Students must enter the course with a knowledge of nuclear reaction cross-sections. They should also be proficient in solving linear, first and second order differential equations, as these arise in formulating neutron balance conditions.

Course Objectives: It is the instructor's intention to...

demonstrate that reactor criticality can be analyzed at different levels of mathematical depth from a heuristically derived formula of six factors to an eigenvalue problem that yields the same result.

demonstrate that a simple principle (neutron conservation, a type of continuity equation) can lead to a rich variety of phenomena in reactor physics.

introduce students to the specific features of light water reactors (LWRs) used commercially in the United States and much of the rest of the world.

show students how to use their mathematical skills (Math 319, 321) to obtain insight into reactor behavior.

Course Outcomes: Students must be able to...

write neutron balance conditions describing the temporal, spectral and spatial behavior of (neutron) multiplying systems.

explain how stability issues manifest themselves in choices of reactor design and operation in light water reactors.
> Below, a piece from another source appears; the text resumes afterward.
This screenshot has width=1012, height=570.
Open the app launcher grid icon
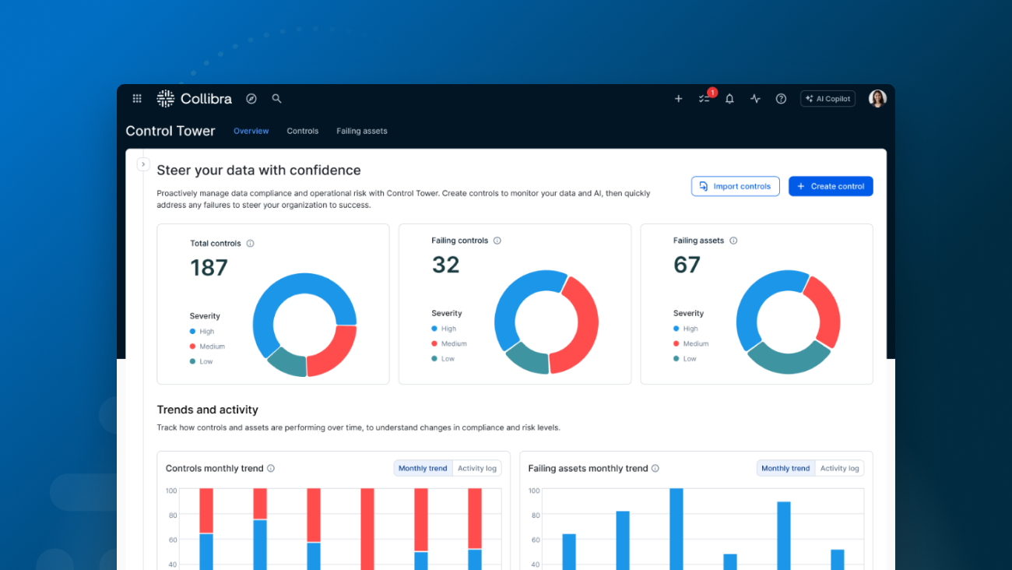(137, 99)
assess whether or not a system containing fissile material is critical.

estimate the lifetime of a core based on the initial excess reactivity; prescribe control materials for maintaining criticality over the core lifetime.

solve simple spectral problems and explain the shape of the neutron spectrum in a light water reactor.

find the spatial neutron distribution and associated power distribution for a given combination of constituent materials using primarily one-group theory.

This is primarily a traditional lecture/discussion course, meeting three times a week.

The following statement indicates which of the following considerations are included in this course: economic, environmental, ethical, political, societal, health and safety, manufacturability, sustainability.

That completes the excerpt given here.